L'intérêt moral suffit pour caractériser l’infraction. Il peut prendre la forme d’un simple avantage accordé à une personne avec laquelle l'agent a des liens familiaux ou amicaux. Ainsi, caractérise également la prise d’un intérêt moral, le fait pour le maire d’une commune d’avoir participé à la décision de cession d’un terrain communal au gérant d’une société, ami de longue date et partenaire de golf pendant plusieurs années (Cass. crim., 5 avr. 2018, n° 17-81.912).

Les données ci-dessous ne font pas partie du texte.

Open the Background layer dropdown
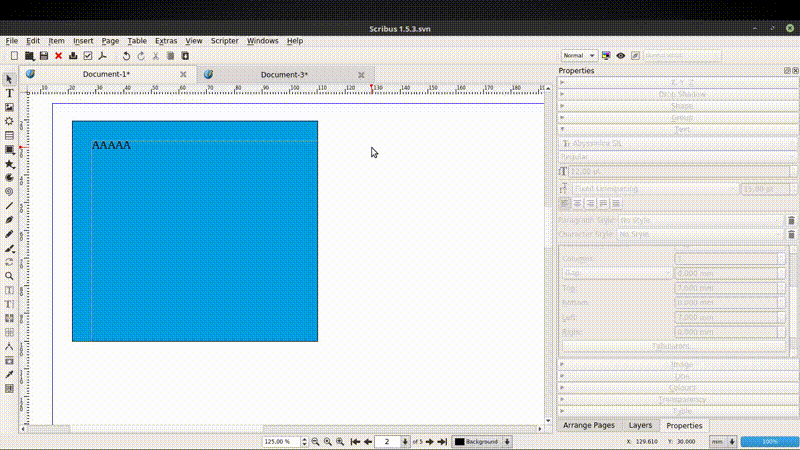 coord(482,441)
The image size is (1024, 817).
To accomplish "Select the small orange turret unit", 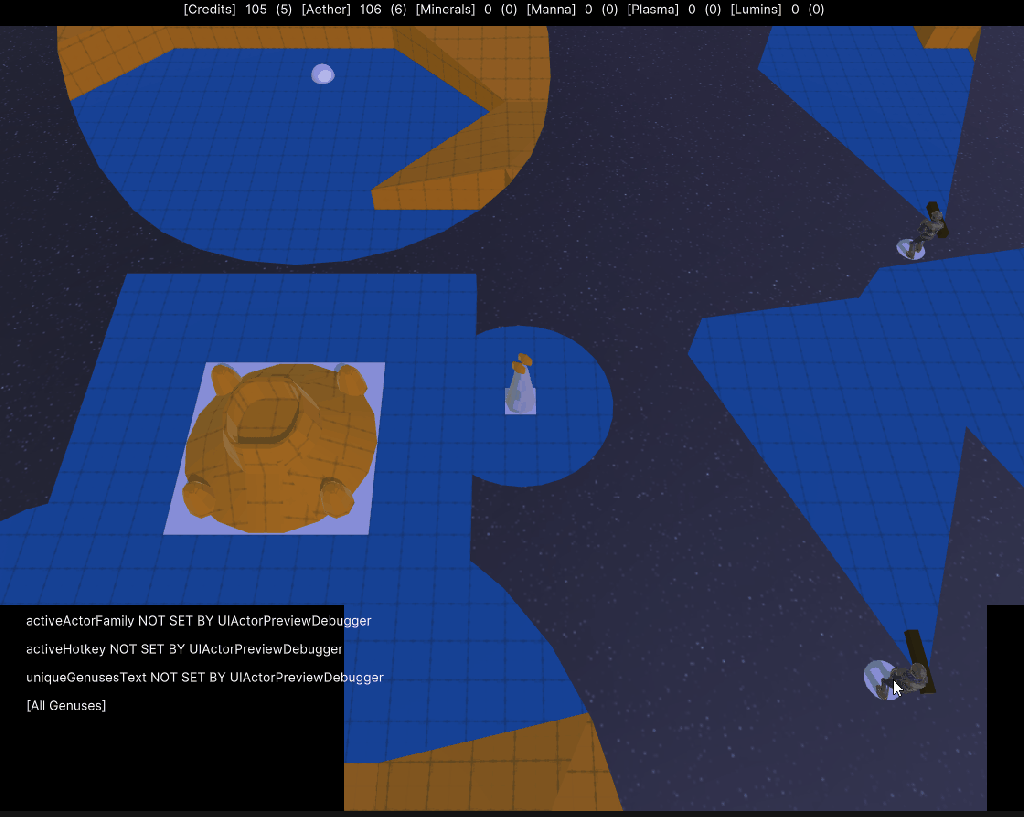I will tap(519, 384).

D’autre part, l’élément moral qui est constitué si le coupable a pris sciemment un intérêt dans une affaire soumise à sa surveillance, même s'il n'avait pas voulu tirer profit de son immixtion. Autrement dit, l'intention coupable est caractérisée par le seul fait que l'auteur a accompli sciemment l'acte constituant l'élément matériel du délit reproché.
Dans l’affaire commentée, un maire, intervenu à tous les stades de la procédure de recrutement, avait nommé sa propre sœur au poste de directeur général des services de sa commune.
La chambre criminelle de la Cour de cassation confirme la culpabilité du Maire. La position retenue par la haute juridiction est conforme à sa jurisprudence : la cour confirme que l’élément intentionnel requis implique seulement de l'auteur qu'il ait sciemment commis l'acte, sans exiger l'intention frauduleuse.
Toutefois, la chambre criminelle a franchi une étape supplémentaire. Le maire critiquait sa condamnation pour prise illégale d'intérêt en faisant valoir que, d'une part, la procédure légale et réglementaire applicable au recrutement avait été strictement respectée et, d'autre part, sa sœur disposait des compétences requises pour occuper cet emploi, en sorte que le seul lien de parenté ne suffisait pas à établir qu'il a poursuivi la satisfaction d'un intérêt moral.
Or, les juges ont considéré que « le fait qu’un prévenu, maire d’une commune, se soit soumis aux règles de recrutement instaurées par la loi n 84-53 du 26 janvier 1984 et le décret n 86-68 du 10 janvier 1986, est sans incidence sur la caractérisation de l’infraction dès lors qu’il est, en toute connaissance de cause, intervenu à tous les stades de la procédure ayant abouti au recrutement d’un membre de sa famille, quelles que soient les compétences professionnelles de celui-ci ».
Ainsi, bien que le recrutement réalisé soit conforme à l'intérêt général, la seule existence d’un intérêt particulier suffit à caractériser la prise illégale d’intérêt. Cette décision confirme une nouvelle fois que la chambre criminelle fait une interprétation très large de ce délit : la mauvaise gestion, même non-frauduleuse, d'un conflit d'intérêts suffit sans que la recherche délibérée, par un un élu, d'un enrichissement personnel soit nécessaire.
Le risque pénal induit pour les élus est donc important. Il leur appartient de faire preuve d’une gestion particulièrement rigoureuse et exemplaire de toutes les situations qui sont susceptibles de constituer un conflit d’intérêt.